Qu’est-ce que le co-enseignement ?

C’est l’intervention au sein d’une même classe de deux enseignants en même temps. Par ce moyen, les enseignants vont ainsi construire la séance et la mener ensemble. Ce travail permet l’enrichissement des pratiques de chacun car il favorise l’échange d’idées. De plus, pour l’enseignant stagiaire, celui-ci permet de comprendre comment un enseignant expérimenté construit ses séances.

Ce processus met en évidence les enjeux de l’analyse à priori de la séance. D’autre part, il permet également de mettre l’enseignant stagiaire en situation de confiance car il travaille dans la classe de son tuteur. Les différents obstacles que le stagiaire peut rencontrer sont ainsi diminués telle que la gestion du groupe classe et la gestion du temps.

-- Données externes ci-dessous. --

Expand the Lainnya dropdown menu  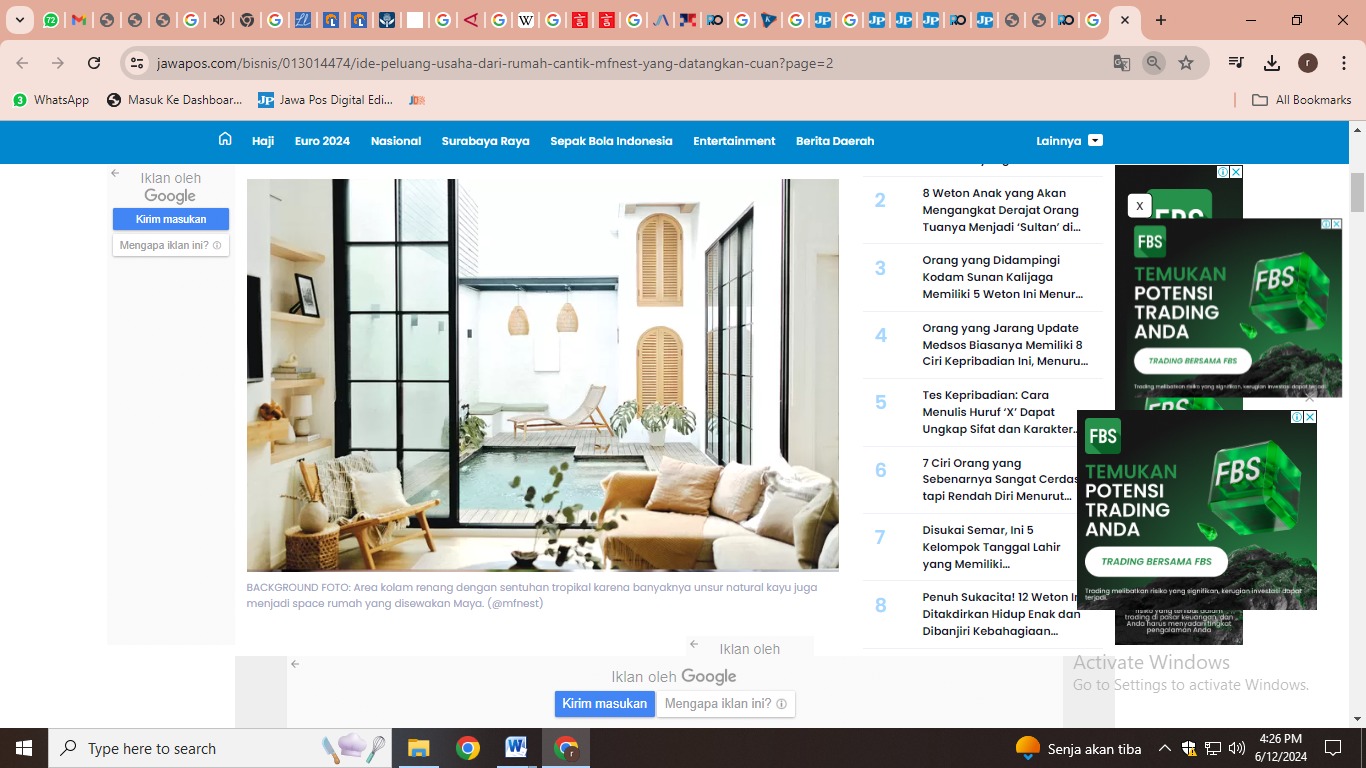pyautogui.click(x=1069, y=141)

D’après Sébastien Chaliès, cela permet au tuteur de « sortir de la problématique : comme ils ont la responsabilité de la classe, je ne peux pas les aider en cours de travail ». Effectivement, le tuteur peut ainsi intervenir plus facilement lors de la séance, donner des conseils et sortir ainsi du processus : « tu fais, je regarde et je te conseille ».

 

Faciliter l’acquisition de gestes professionnels

Ce travail permet au stagiaire d’être davantage détendu et facilite l’acquisition de gestes professionnels. Le tuteur peut proposer au stagiaire de ne prendre en charge qu’un moment précis de la séance ; par exemple la correction collective après un travail de groupe sur un exercice à prise d’initiative. Dans le cadre de l’analyse et du traitement de l’erreur, il est difficile pour un stagiaire de mettre en œuvre un débat autour des propositions d’erreurs lors de correction. Effectivement, il n’a pas le recul suffisant et manque de confiance en lui pour réaliser ce débat. Le fait de travailler en co-enseignement permettra de travailler ce point particulier. Le fait d’être à deux permet également de mieux observer les élèves et ainsi de comprendre leurs difficultés.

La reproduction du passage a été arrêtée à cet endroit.